The night before I had plans to make Chicken Yakitori and thought I will just prepared a simple Yakitori Don with maybe a bowl of miso soup. It all changed when I woke up.
The morning I went to the wet market, I saw really nice Daikon and instantly made me crave for Radish and Ribs Stew. But I didn't have time to do that as it was going to be a busy day for me. I decided to made Oden instead since the kids love that too.
My sister messaged later and said that she will be coming over for dinner. I realised there might not be enough food. I was only planning to make Chicken Yakitori, Oden and Steamed Egg Custard. I decided to make an additional dish, Pork and Vegetable Stew. The Cheese Stuff Pork Cutlet was an last minute additional as I still have a few pieces of pork left and I didn't want to keep them.
I end up cooking what you see above yesterday (for my sister).

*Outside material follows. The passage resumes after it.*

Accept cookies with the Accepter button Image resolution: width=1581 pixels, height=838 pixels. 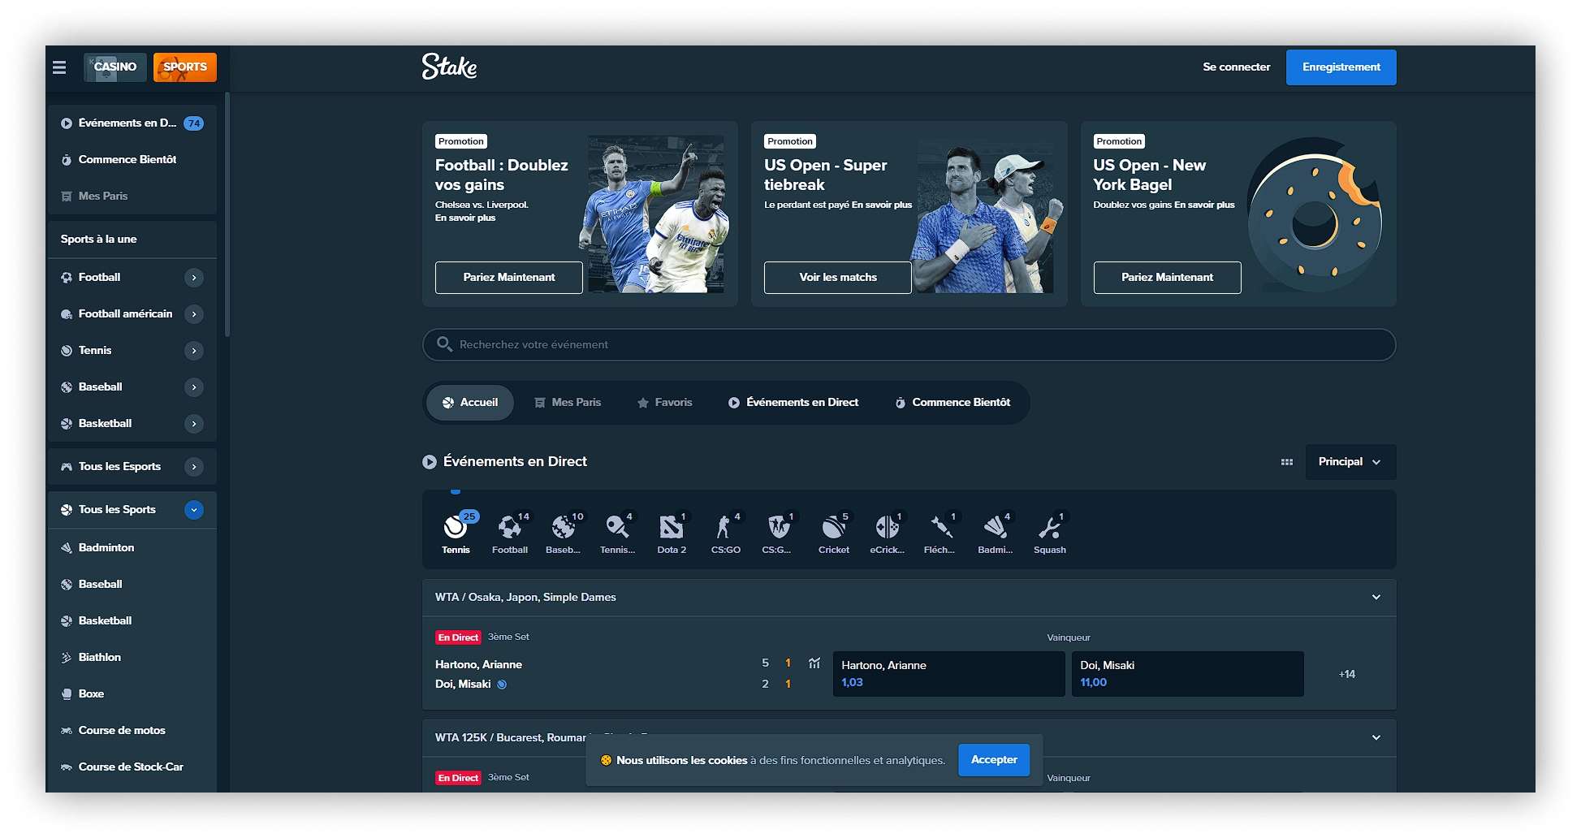point(993,759)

I don't usually cook so much for dinner but sometime I just go a little crazy and stuff everybody silly with food. :P
Here's an update recipe of the Chicken Yakitori that I made.

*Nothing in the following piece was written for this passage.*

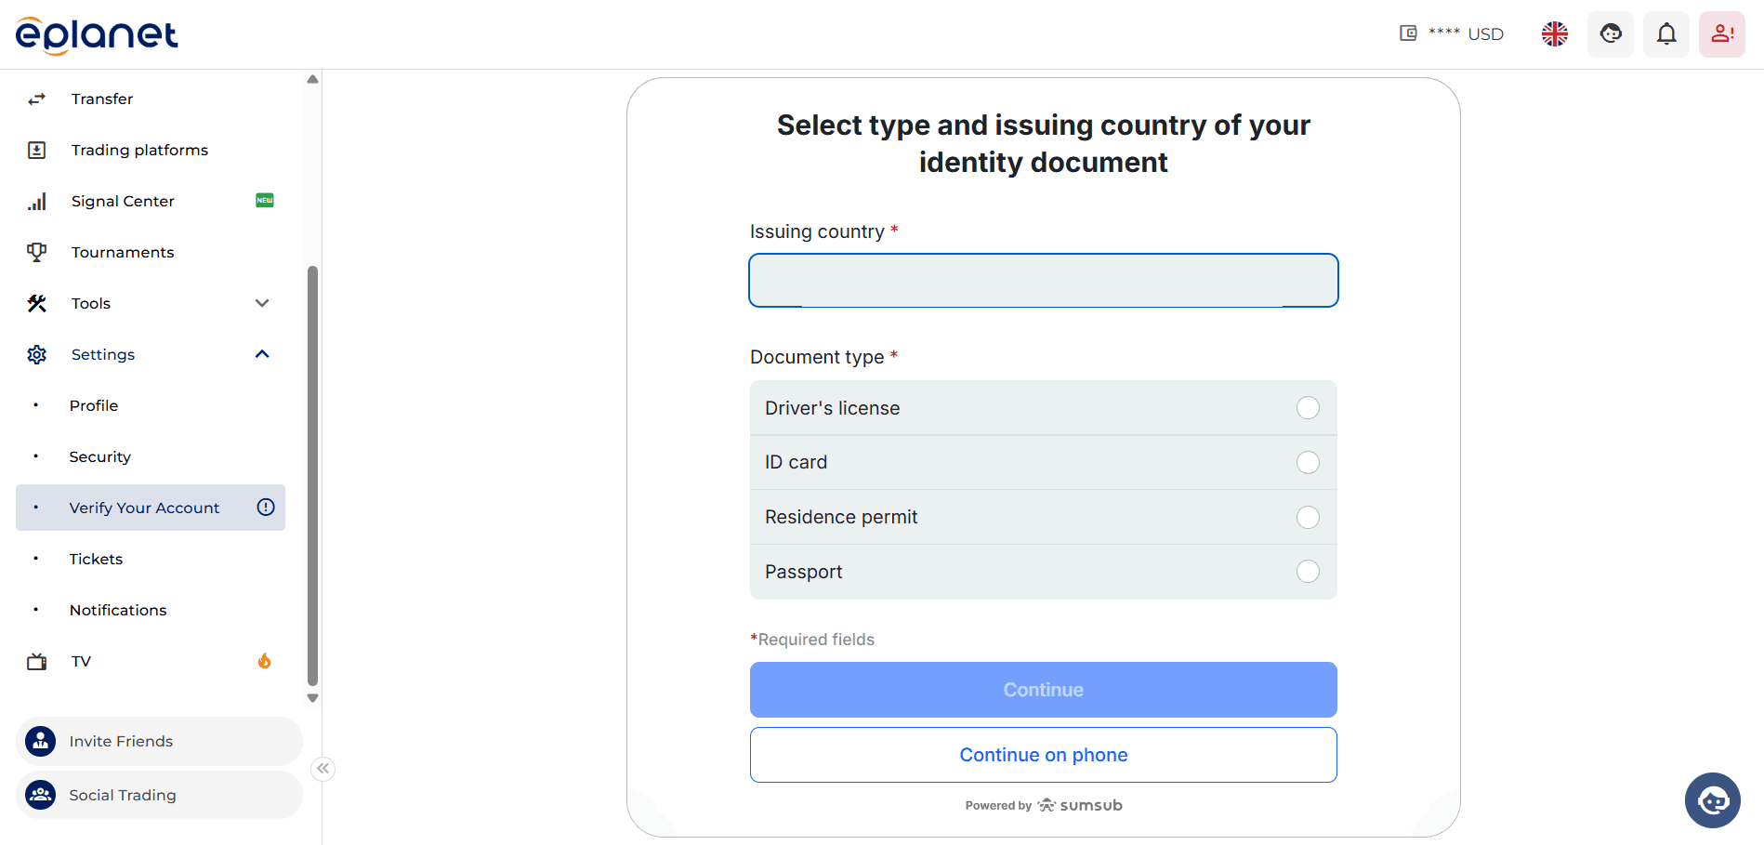This screenshot has height=845, width=1764.
Task: Select the Passport radio button
Action: [x=1308, y=572]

- 4 Chicken Breast, debone and cut into bit sizes
- 1/2 teaspoon Garlic Powder or 3 Fresh Garlic, grated
- 1 tablespoon Sake
- 1/2 tablespoon Light Soy Sauce
- 1/2 tablespoon Sugar
- 4 tablespoon Sake
- 1 tablespoon Mirin
- 5 tablespoon Light Soy Sauce
- 1 tablespoon Maltose or Sugar
How to do it:
- Pat dry chicken and add into marinade.
- Marinate for an hour.
- Meanwhile, combine ingredients for the sauce and simmer for about 10mins or till sauce begin to thicken.
- Set aside to use it for basting.
- Drain the chicken meat and thread the meat using bamboo skewer (soaked in water before hand).
- Grill chicken meat in preheated oven at 220c for 15mins or till you see oil dripping out of the meat.
- Reduce to oven temperature to 200c.
- Bast chicken meat with the sauce and grill for 7mins.
- Turn it around and do the same.
- Repeat the above 2 steps for another 2 times.
- Remove and serve with a squeeze of lemon if you like.
- The meat will turn hard when it's cooled if you are using sugar for the sauce. Unless you are going to eat it while it's hot, I strongly suggest using maltose instead of sugar for the sauce.
- If you like it a little charred on the edge, increase the oven temperature to 200c the last 5mins of the grilling.